_Work request:_
Return the count of lines in the following records that include "This", and nothing more.

--- --- ---

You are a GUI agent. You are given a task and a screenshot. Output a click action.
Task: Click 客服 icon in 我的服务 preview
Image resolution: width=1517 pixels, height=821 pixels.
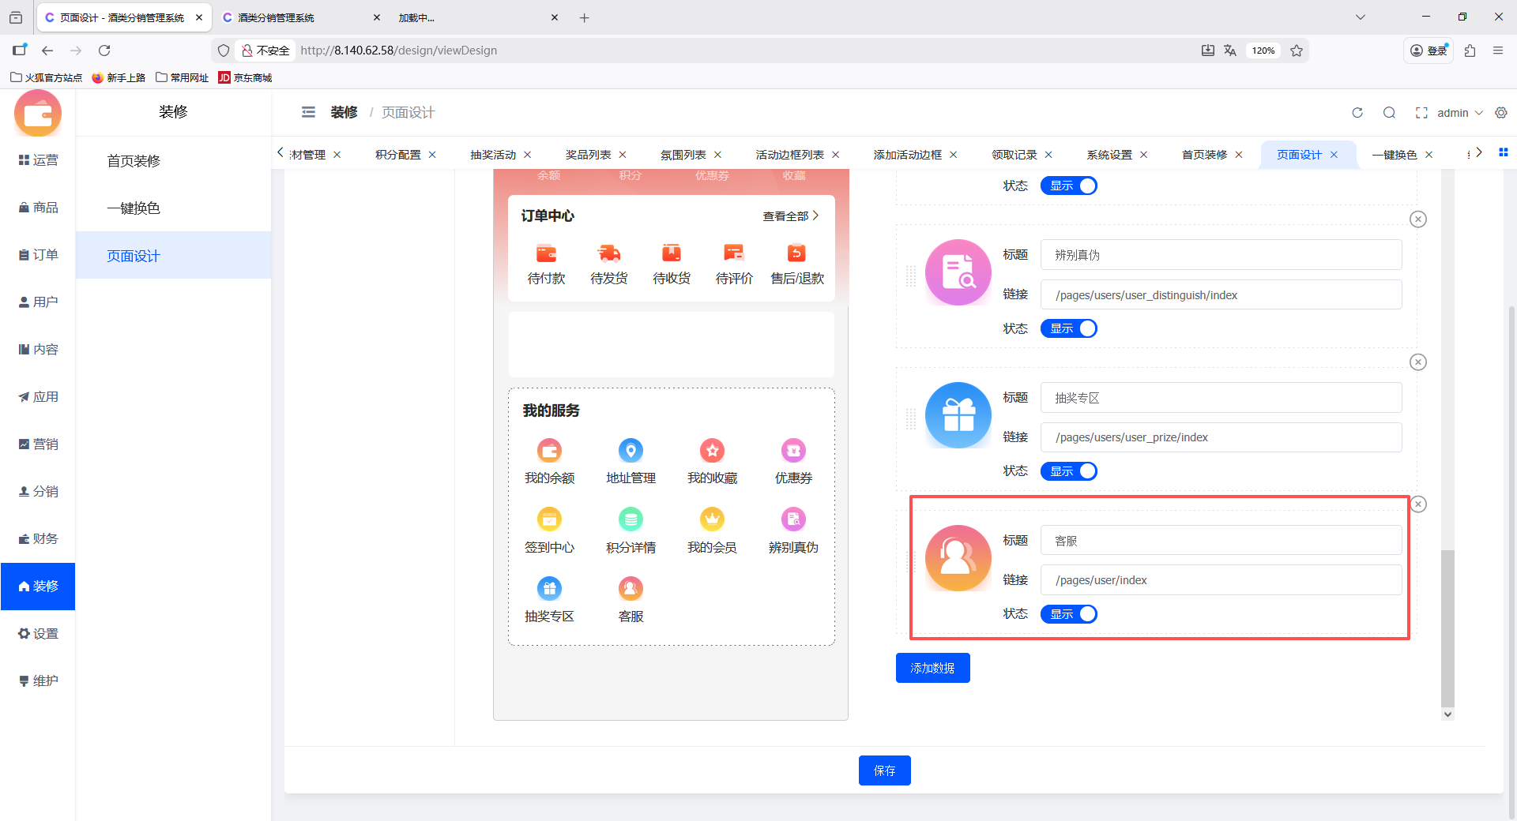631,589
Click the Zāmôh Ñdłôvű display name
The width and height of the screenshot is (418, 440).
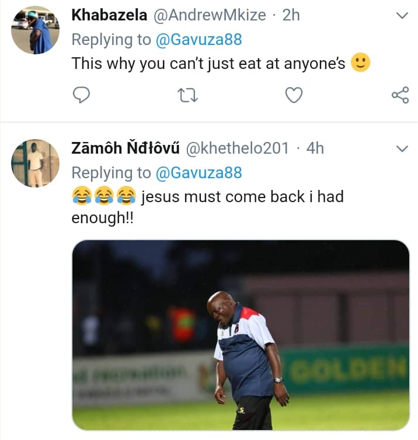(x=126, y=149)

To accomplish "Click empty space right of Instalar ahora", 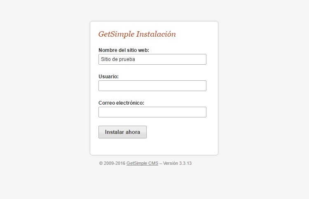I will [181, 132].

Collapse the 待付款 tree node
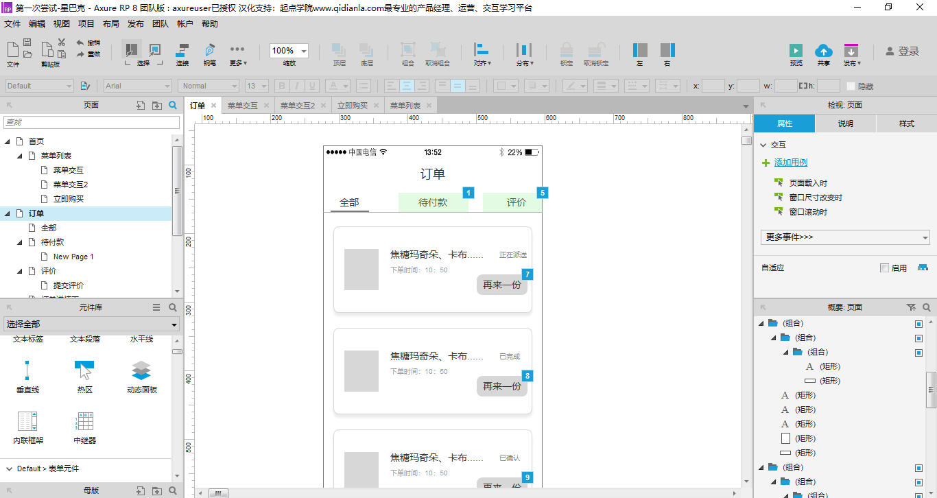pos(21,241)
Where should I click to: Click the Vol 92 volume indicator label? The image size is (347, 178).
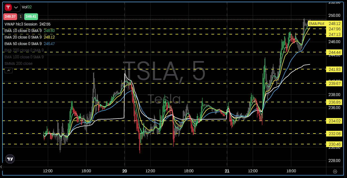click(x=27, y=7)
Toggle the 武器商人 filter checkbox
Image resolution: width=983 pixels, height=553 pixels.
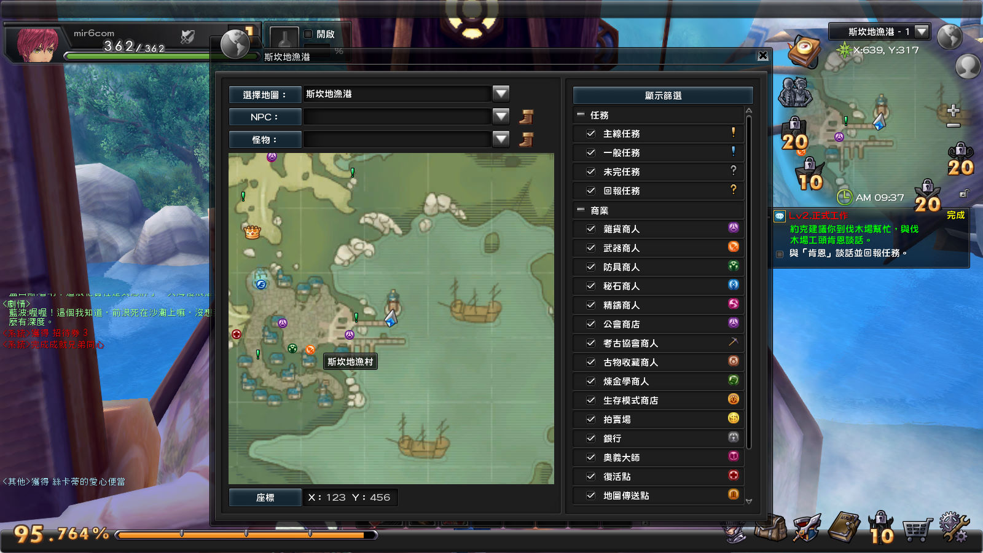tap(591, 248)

--- --- ---

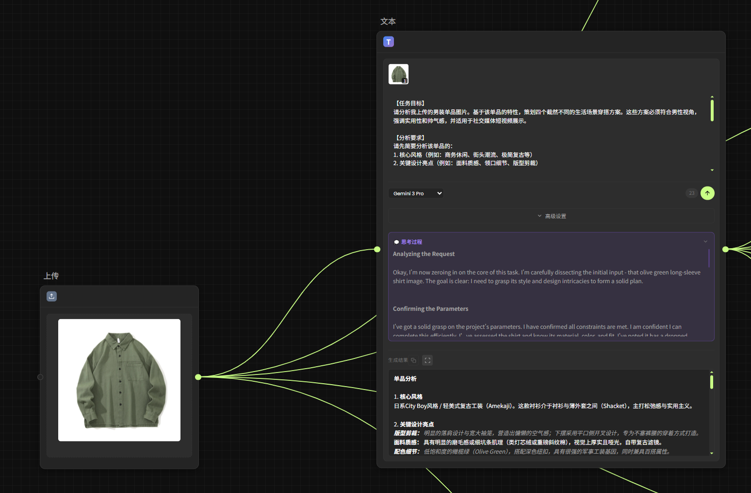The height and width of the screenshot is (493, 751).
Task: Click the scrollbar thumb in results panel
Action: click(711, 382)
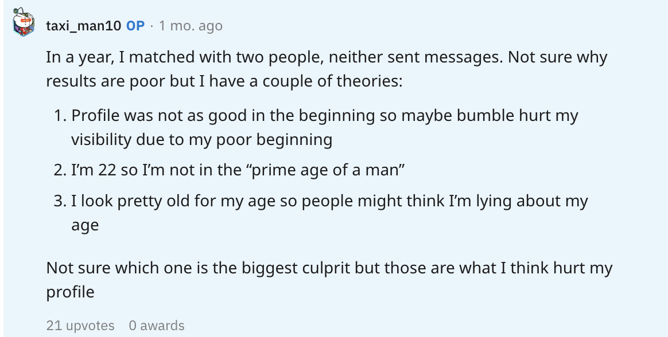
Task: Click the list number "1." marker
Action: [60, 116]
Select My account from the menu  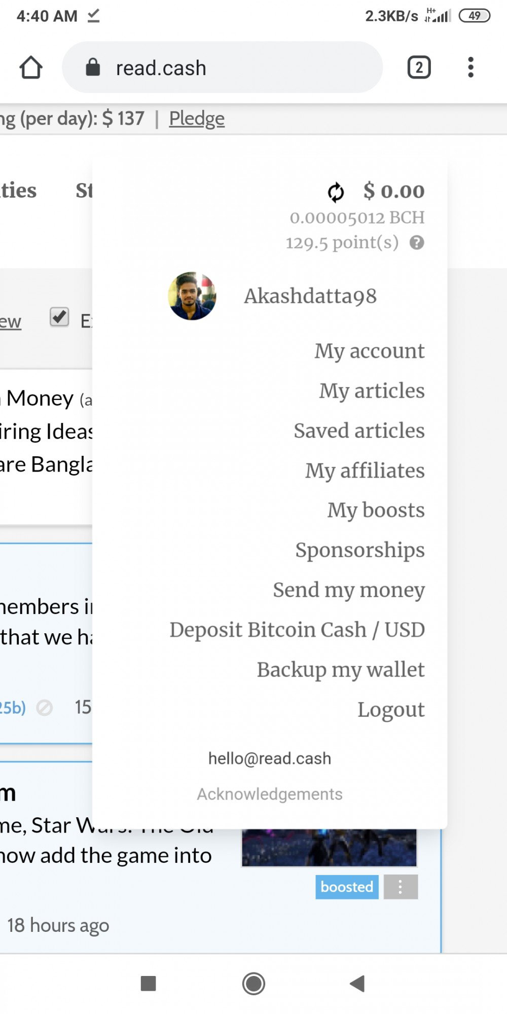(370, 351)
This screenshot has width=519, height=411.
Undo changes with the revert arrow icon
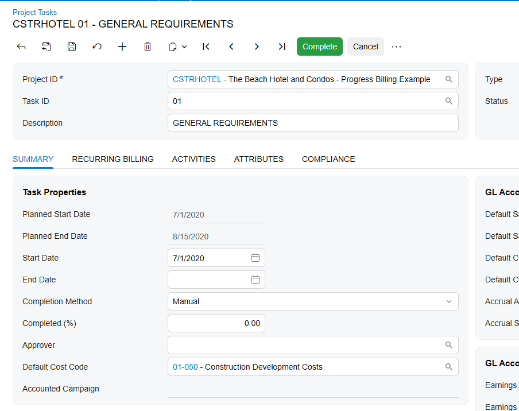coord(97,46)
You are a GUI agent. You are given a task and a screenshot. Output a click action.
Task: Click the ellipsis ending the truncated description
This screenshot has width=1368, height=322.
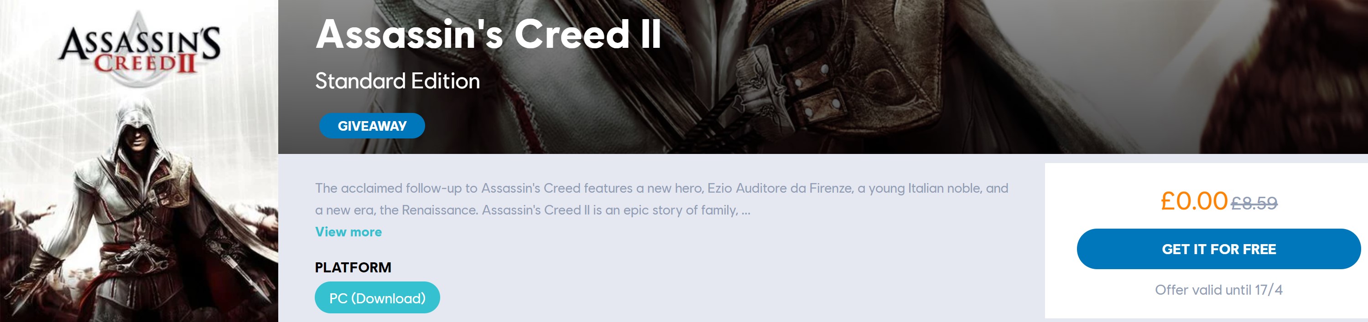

--- --- ---

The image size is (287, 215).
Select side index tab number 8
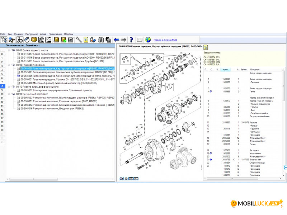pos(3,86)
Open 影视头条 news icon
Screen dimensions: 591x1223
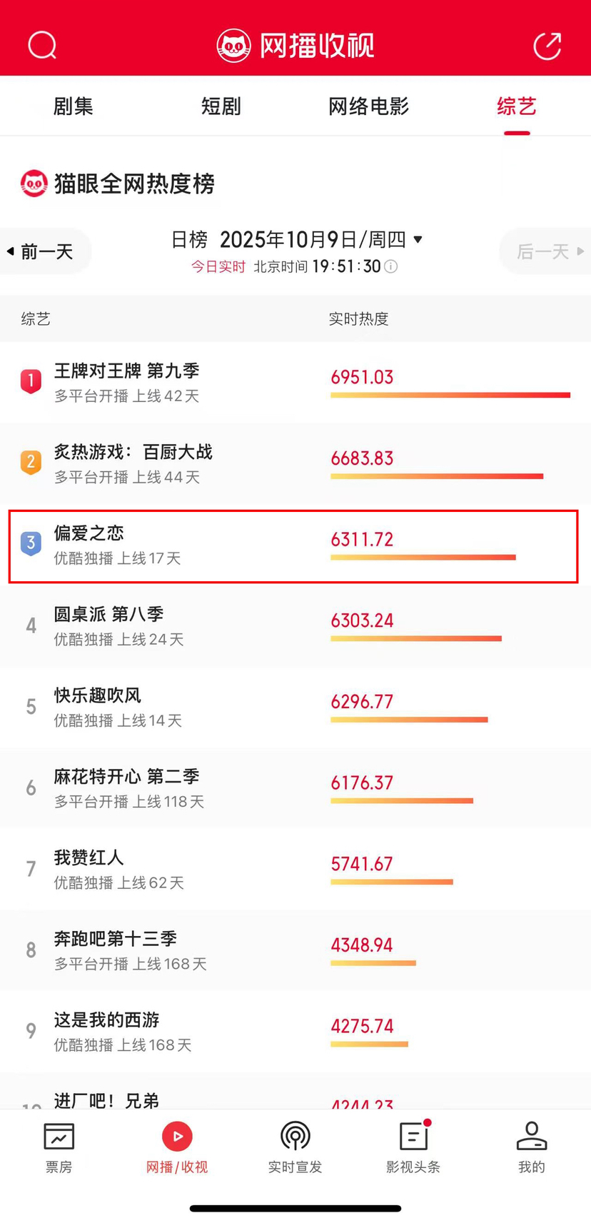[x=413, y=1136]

--- --- ---

_Solution below:_
2